A Becker-made copy of a circa 409 to 406 B.C. silver decadrachm of Akragas (also in Sicily), in Good VF, realized $1,840 in a March 13, 2013, online auction (with the 15 percent fee). For comparison, a similar, authentic example sold for €20,700 ($28,721 in U.S. funds) in a March 10, 2014, auction by Gorny & Mosch (including a 15 percent buyer’s fee added to the hammer price).

A Good Very Fine Robert Ready electrotype of a silver tetradrachm from Syracuse, in Sicily, styled after a piece by the famous artist Kimon, realized $747.50 in a June 26, 2013, online auction (including the 15 percent buyer’s fee). Authentic tetradrachms of Kimon are famous, and command multiple tens of thousands of dollars when sold at auction.

A struck original Cavino, graded Good Very Fine with a planchet crack, imitating a sestertius of Trajan, sold through the firm’s online auction closing Nov. 5, realized $977.50, including the 15 percent fee. A comparable example was unavailable of an original coin having the same design as the Cavino piece.

Rosa pieces are not that expensive, less than $100 each usually, which means sales are probably limited to the Internet or large lots, according to Wetterstrom.

These pieces are perfectly legal to own, and to sell, as long as they are identified as reproductions and modern (i.e., post-Renaissance) fakes, Wetterstrom said.

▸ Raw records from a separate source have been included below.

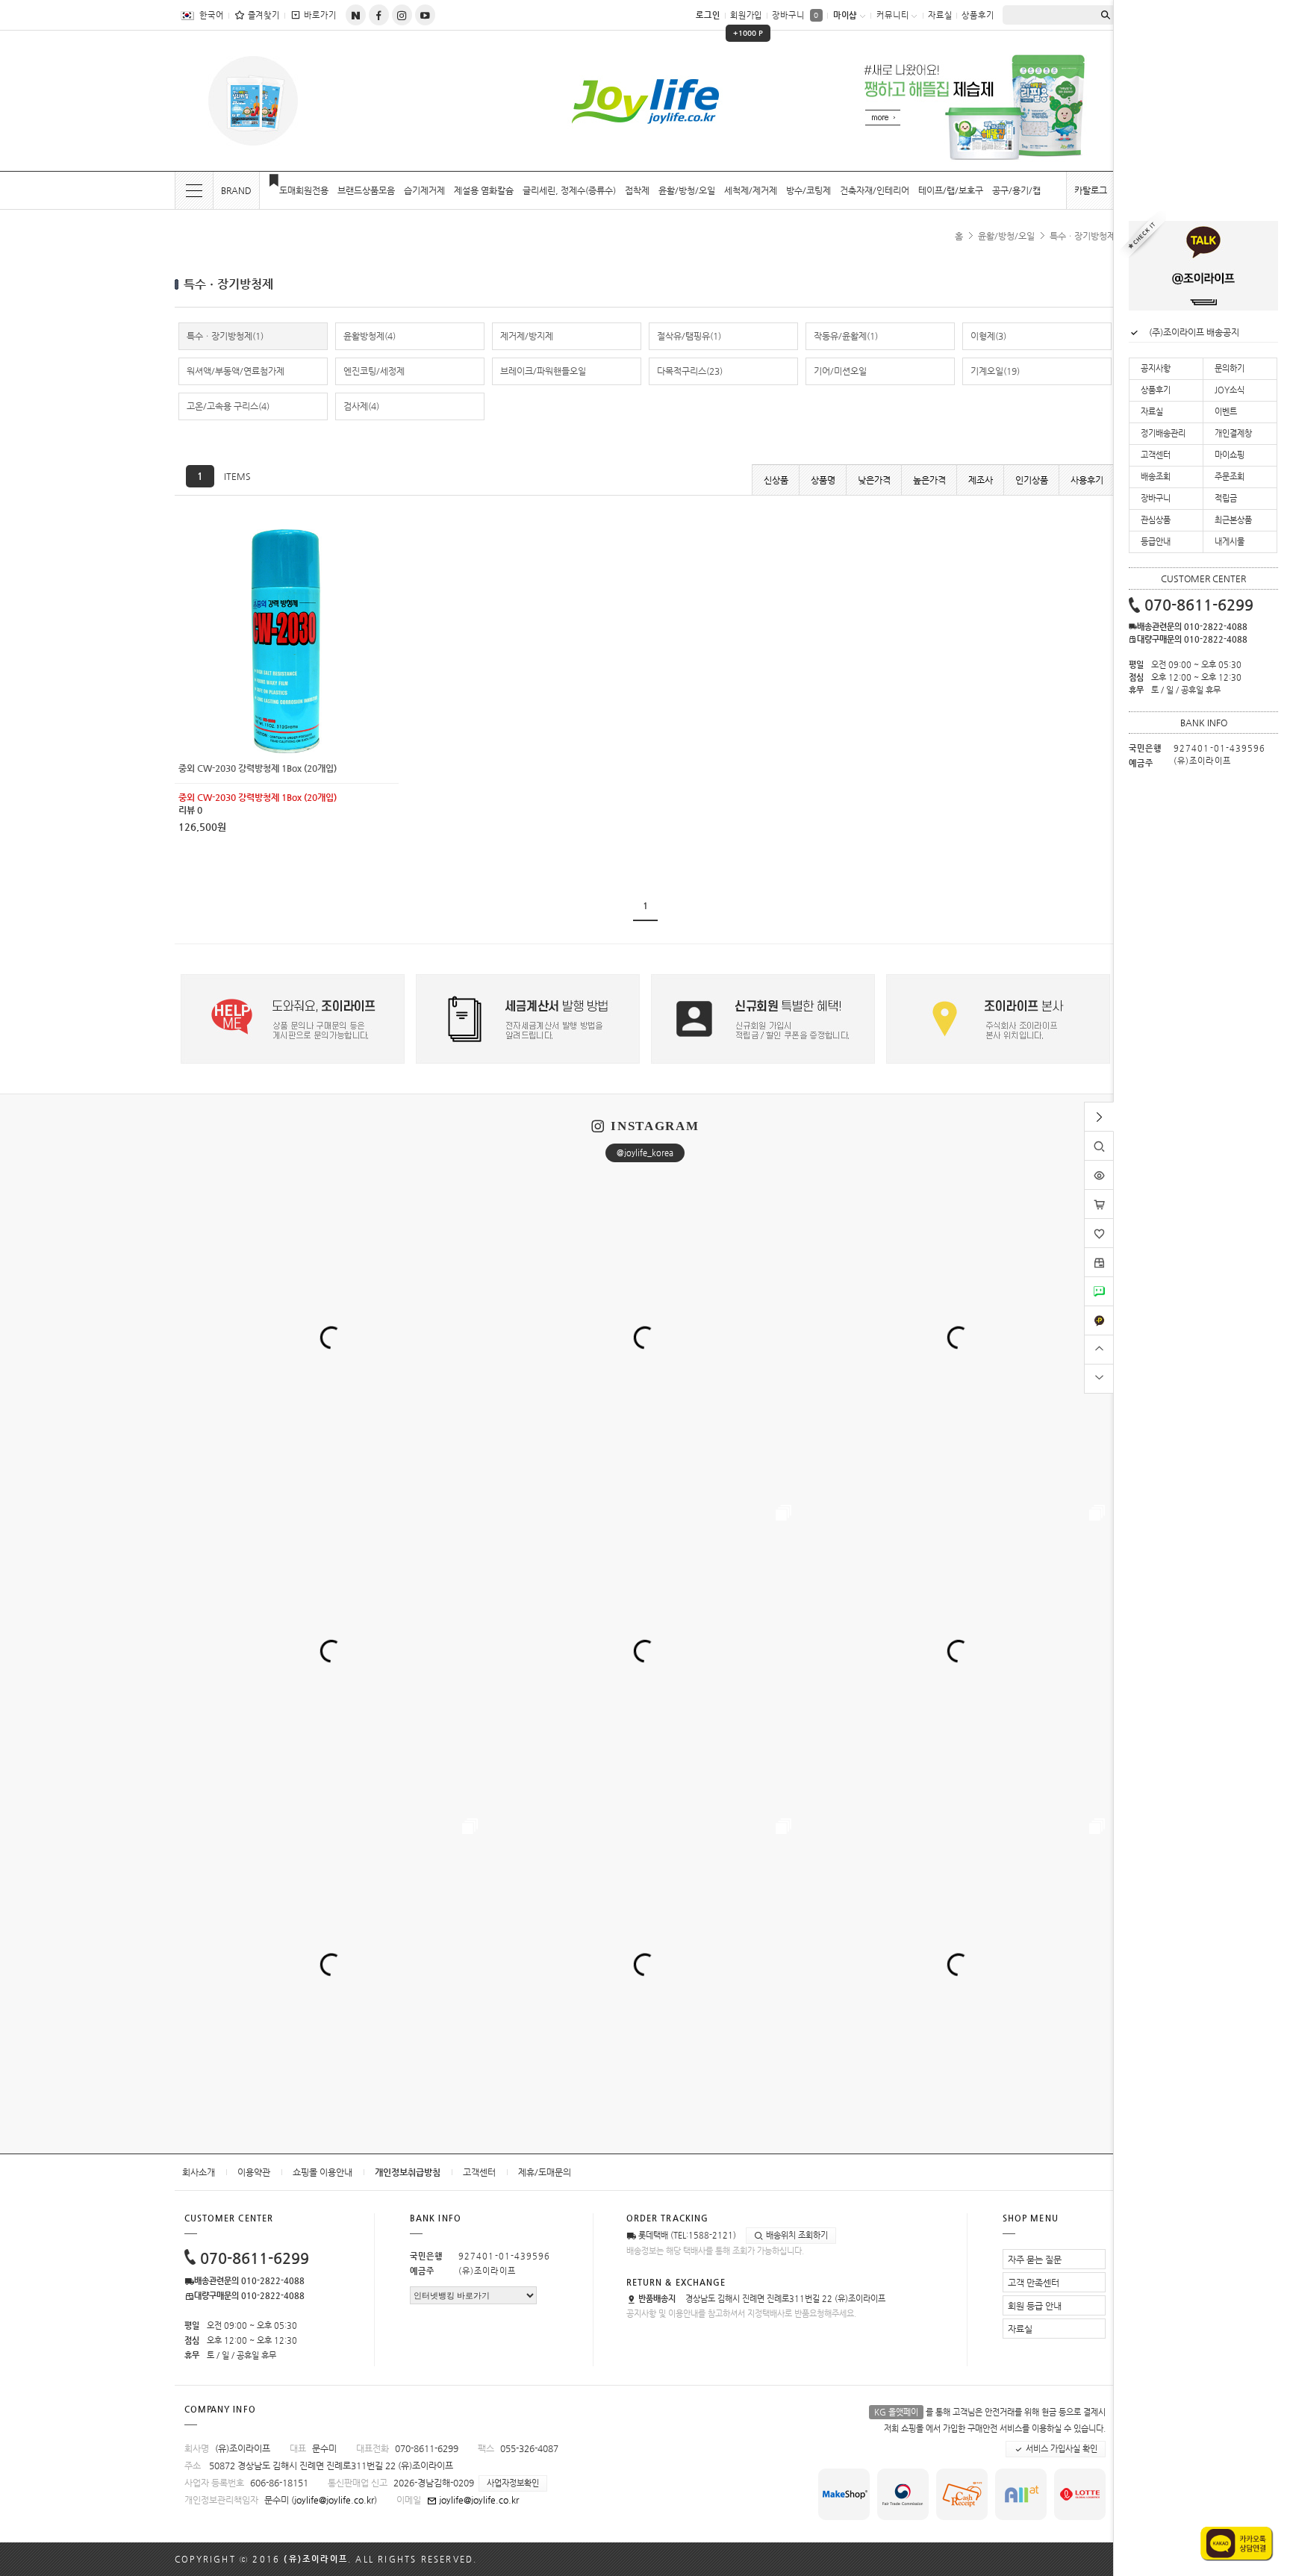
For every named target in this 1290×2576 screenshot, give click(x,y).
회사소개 (198, 2172)
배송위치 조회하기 (796, 2235)
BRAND (236, 190)
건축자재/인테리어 (874, 190)
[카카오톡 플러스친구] (1099, 1311)
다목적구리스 (690, 371)
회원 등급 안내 (1035, 2306)
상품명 (823, 480)
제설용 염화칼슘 (484, 190)
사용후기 (1087, 480)
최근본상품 (1233, 520)
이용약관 (253, 2172)
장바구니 (795, 15)
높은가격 (929, 480)
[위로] (1099, 1347)
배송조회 (1156, 476)
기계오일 (995, 371)
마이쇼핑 (1229, 455)
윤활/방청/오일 (686, 190)
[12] (287, 534)
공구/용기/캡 (1016, 190)
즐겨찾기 (264, 15)
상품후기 (978, 15)
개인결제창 (1233, 433)
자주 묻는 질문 (1035, 2259)
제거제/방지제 (526, 336)
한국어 (211, 15)
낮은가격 (874, 480)
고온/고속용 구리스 (228, 406)
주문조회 (1229, 476)
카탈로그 (1090, 190)
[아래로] (1099, 1377)
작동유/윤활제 (846, 336)
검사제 (361, 406)
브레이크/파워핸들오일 (543, 371)
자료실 (940, 15)
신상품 (776, 480)
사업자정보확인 (513, 2483)
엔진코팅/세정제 (374, 371)
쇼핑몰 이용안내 (322, 2172)
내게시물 (1229, 541)
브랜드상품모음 (366, 190)
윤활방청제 (369, 336)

“I can’t say that I have ever encountered one mislabeled as an original, but it probably has happened, somewhere, at some point in time,” Wetterstrom said.

The Paduan sestertii are the most likely pieces to be misleading, because of the patina that comes with their age.

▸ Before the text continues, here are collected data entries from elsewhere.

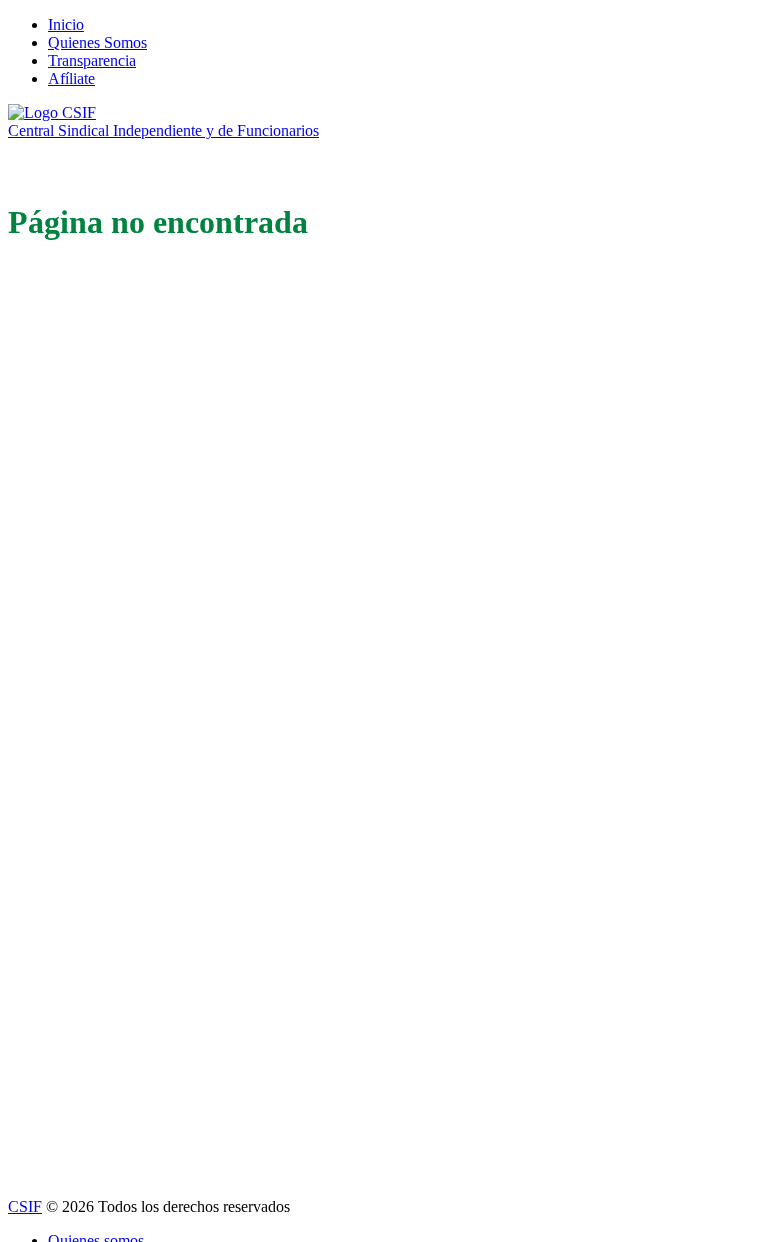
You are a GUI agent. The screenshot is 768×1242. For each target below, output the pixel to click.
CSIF (25, 1206)
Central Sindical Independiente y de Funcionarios (163, 130)
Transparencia (92, 60)
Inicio (66, 24)
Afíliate (71, 78)
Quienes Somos (97, 42)
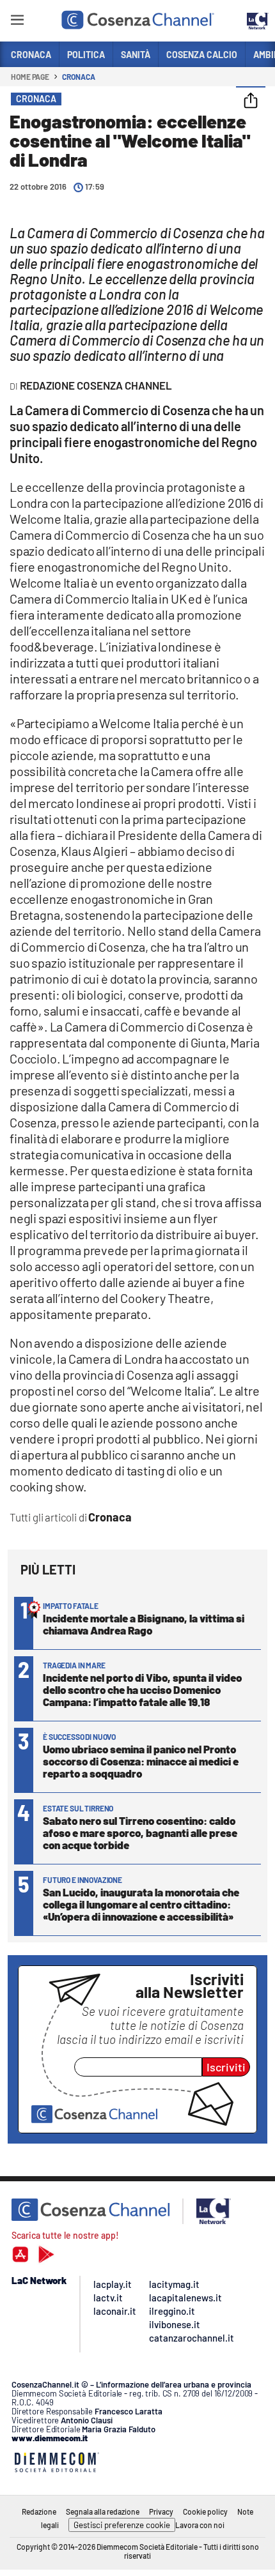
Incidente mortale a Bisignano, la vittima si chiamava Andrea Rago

Education is the largest arrow in the collector’s quiver when beginning to collect these pieces.

Besides Wayne Sayles’ book, Classical Deception: Counterfeits, Forgeries and Reproductions of Ancient Coins, another useful reference is David Hendin’s Not Kosher, Forgeries of Ancient Jewish and Biblical Coins. Collectors should read works by and speak with experts, and study to make themselves aware of the field.

Collecting forgeries and reproductions of ancient coins has moved into the mainstream.

“They used to be more of a curiosity, every collector owned a few old fakes, but in this day and age of expensive, perhaps even record-breaking prices, these types of forgeries give the collector of average means the opportunity to own something that they can still admire, but would never be able to afford if genuine,” Wetterstrom said.